> [Problem statement] Update the rows below by changing "Ranch Dip" to "Honey Mustard" and leaving everything else the same.

Records from a collection
____
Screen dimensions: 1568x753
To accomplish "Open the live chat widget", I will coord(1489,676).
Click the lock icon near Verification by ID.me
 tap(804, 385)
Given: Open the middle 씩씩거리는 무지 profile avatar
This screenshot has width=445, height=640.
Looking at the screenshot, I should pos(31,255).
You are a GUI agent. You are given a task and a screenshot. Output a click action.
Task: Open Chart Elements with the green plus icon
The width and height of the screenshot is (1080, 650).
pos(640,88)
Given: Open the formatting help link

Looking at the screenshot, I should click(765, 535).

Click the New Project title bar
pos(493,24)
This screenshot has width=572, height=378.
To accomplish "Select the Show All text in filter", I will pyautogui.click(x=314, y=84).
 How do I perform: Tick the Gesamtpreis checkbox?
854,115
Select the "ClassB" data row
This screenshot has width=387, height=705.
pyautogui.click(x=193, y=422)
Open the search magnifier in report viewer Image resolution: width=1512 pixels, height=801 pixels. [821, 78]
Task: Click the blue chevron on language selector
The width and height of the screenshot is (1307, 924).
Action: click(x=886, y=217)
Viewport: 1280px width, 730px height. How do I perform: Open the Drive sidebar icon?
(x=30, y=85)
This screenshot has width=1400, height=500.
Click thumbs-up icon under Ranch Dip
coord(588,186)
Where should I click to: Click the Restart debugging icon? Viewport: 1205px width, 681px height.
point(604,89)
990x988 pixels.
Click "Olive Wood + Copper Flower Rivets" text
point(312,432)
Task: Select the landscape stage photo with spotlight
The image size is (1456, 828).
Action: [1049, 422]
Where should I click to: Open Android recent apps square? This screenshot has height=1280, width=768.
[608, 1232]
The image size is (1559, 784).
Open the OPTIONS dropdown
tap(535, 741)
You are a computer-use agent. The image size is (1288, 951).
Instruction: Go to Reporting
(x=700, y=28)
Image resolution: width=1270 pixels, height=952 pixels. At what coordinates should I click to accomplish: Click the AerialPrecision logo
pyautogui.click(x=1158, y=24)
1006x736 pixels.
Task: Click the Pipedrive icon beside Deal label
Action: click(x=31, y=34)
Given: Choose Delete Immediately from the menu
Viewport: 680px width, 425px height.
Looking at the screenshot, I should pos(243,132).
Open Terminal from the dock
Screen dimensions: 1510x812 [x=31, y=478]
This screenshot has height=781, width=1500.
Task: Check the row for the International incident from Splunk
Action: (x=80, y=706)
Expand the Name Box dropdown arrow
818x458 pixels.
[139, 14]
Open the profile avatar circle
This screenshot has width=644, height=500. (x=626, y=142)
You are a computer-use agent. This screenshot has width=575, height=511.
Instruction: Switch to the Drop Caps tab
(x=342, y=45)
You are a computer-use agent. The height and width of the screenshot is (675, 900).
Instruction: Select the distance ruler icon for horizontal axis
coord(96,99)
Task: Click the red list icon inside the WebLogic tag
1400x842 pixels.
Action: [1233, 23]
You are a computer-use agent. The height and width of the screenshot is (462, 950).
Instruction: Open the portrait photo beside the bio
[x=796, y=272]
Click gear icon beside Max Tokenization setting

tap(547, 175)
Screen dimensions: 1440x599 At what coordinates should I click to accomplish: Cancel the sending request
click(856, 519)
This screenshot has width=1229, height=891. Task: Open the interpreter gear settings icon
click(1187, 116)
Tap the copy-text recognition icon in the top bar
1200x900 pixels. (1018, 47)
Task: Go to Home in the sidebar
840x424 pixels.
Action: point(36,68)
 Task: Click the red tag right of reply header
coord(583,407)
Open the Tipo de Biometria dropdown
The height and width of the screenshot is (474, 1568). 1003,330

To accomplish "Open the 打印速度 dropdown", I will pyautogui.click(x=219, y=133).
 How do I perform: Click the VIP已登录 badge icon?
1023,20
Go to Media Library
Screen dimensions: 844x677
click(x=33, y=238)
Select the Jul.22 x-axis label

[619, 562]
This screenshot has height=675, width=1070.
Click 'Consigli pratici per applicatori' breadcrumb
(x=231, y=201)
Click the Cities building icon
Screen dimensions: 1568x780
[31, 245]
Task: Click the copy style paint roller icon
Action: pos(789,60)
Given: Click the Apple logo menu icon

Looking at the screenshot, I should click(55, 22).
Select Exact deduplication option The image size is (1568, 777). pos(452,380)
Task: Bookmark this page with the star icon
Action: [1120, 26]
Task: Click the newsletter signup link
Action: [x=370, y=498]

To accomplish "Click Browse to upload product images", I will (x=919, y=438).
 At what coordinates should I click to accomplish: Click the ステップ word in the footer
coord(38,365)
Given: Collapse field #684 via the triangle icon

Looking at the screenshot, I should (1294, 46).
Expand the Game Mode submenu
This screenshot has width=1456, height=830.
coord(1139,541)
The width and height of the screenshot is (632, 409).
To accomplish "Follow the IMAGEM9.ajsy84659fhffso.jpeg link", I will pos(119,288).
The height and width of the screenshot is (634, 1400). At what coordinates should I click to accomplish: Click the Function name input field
____
> [Solution to this task]
Screen dimensions: 1568x753
To accomplish "Open the live chat widget", I will coord(1489,676).
Click the lock icon near Verification by ID.me
 tap(804, 385)
Given: Open the middle 씩씩거리는 무지 profile avatar
This screenshot has width=445, height=640.
Looking at the screenshot, I should pos(31,255).
You are a GUI agent. You are given a task and a screenshot. Output a click action.
Task: Open Chart Elements with the green plus icon
The width and height of the screenshot is (1080, 650).
pos(640,88)
Given: Open the formatting help link

Looking at the screenshot, I should click(765, 535).

Click the New Project title bar
pos(493,24)
This screenshot has width=572, height=378.
To accomplish "Select the Show All text in filter", I will pyautogui.click(x=314, y=84).
 How do I perform: Tick the Gesamtpreis checkbox?
854,115
Select the "ClassB" data row
This screenshot has width=387, height=705.
pyautogui.click(x=193, y=422)
Open the search magnifier in report viewer Image resolution: width=1512 pixels, height=801 pixels. [821, 78]
Task: Click the blue chevron on language selector
The width and height of the screenshot is (1307, 924).
Action: click(x=886, y=217)
Viewport: 1280px width, 730px height. How do I perform: Open the Drive sidebar icon?
(x=30, y=85)
This screenshot has width=1400, height=500.
Click thumbs-up icon under Honey Mustard
coord(588,186)
Where should I click to: Click the Restart debugging icon? Viewport: 1205px width, 681px height.
point(604,89)
990x988 pixels.
Click "Olive Wood + Copper Flower Rivets" text
point(312,432)
Task: Select the landscape stage photo with spotlight
The image size is (1456, 828).
Action: [1049, 422]
Where should I click to: Open Android recent apps square? This screenshot has height=1280, width=768.
[608, 1232]
The image size is (1559, 784).
Open the OPTIONS dropdown
tap(535, 741)
You are a computer-use agent. The image size is (1288, 951).
Instruction: Go to Reporting
(x=700, y=28)
Image resolution: width=1270 pixels, height=952 pixels. At what coordinates should I click to accomplish: Click the AerialPrecision logo
pyautogui.click(x=1158, y=24)
1006x736 pixels.
Task: Click the Pipedrive icon beside Deal label
Action: click(x=31, y=34)
Given: Choose Delete Immediately from the menu
Viewport: 680px width, 425px height.
Looking at the screenshot, I should pos(243,132).
Open Terminal from the dock
Screen dimensions: 1510x812 [x=31, y=478]
This screenshot has height=781, width=1500.
Task: Check the row for the International incident from Splunk
Action: (x=80, y=706)
Expand the Name Box dropdown arrow
818x458 pixels.
[139, 14]
Open the profile avatar circle
This screenshot has width=644, height=500. (x=626, y=142)
You are a computer-use agent. This screenshot has width=575, height=511.
Instruction: Switch to the Drop Caps tab
(x=342, y=45)
You are a computer-use agent. The height and width of the screenshot is (675, 900).
Instruction: Select the distance ruler icon for horizontal axis
coord(96,99)
Task: Click the red list icon inside the WebLogic tag
1400x842 pixels.
Action: [1233, 23]
You are a computer-use agent. The height and width of the screenshot is (462, 950).
Instruction: Open the portrait photo beside the bio
[x=796, y=272]
Click gear icon beside Max Tokenization setting

tap(547, 175)
Screen dimensions: 1440x599 At what coordinates should I click to accomplish: Cancel the sending request
click(856, 519)
This screenshot has width=1229, height=891. Task: Open the interpreter gear settings icon
click(1187, 116)
Tap the copy-text recognition icon in the top bar
1200x900 pixels. (1018, 47)
Task: Go to Home in the sidebar
840x424 pixels.
Action: point(36,68)
 Task: Click the red tag right of reply header
coord(583,407)
Open the Tipo de Biometria dropdown
The height and width of the screenshot is (474, 1568). 1003,330

To accomplish "Open the 打印速度 dropdown", I will pyautogui.click(x=219, y=133).
 How do I perform: Click the VIP已登录 badge icon?
1023,20
Go to Media Library
Screen dimensions: 844x677
click(x=33, y=238)
Select the Jul.22 x-axis label

[619, 562]
This screenshot has height=675, width=1070.
Click 'Consigli pratici per applicatori' breadcrumb
(x=231, y=201)
Click the Cities building icon
Screen dimensions: 1568x780
[31, 245]
Task: Click the copy style paint roller icon
Action: pos(789,60)
Given: Click the Apple logo menu icon

Looking at the screenshot, I should click(55, 22).
Select Exact deduplication option The image size is (1568, 777). pos(452,380)
Task: Bookmark this page with the star icon
Action: [1120, 26]
Task: Click the newsletter signup link
Action: [x=370, y=498]

To accomplish "Click Browse to upload product images", I will (x=919, y=438).
 At what coordinates should I click to accomplish: Click the ステップ word in the footer
coord(38,365)
Given: Collapse field #684 via the triangle icon

Looking at the screenshot, I should (1294, 46).
Expand the Game Mode submenu
This screenshot has width=1456, height=830.
coord(1139,541)
The width and height of the screenshot is (632, 409).
To accomplish "Follow the IMAGEM9.ajsy84659fhffso.jpeg link", I will pos(119,288).
The height and width of the screenshot is (634, 1400). At what coordinates should I click to accomplish: Click the Function name input field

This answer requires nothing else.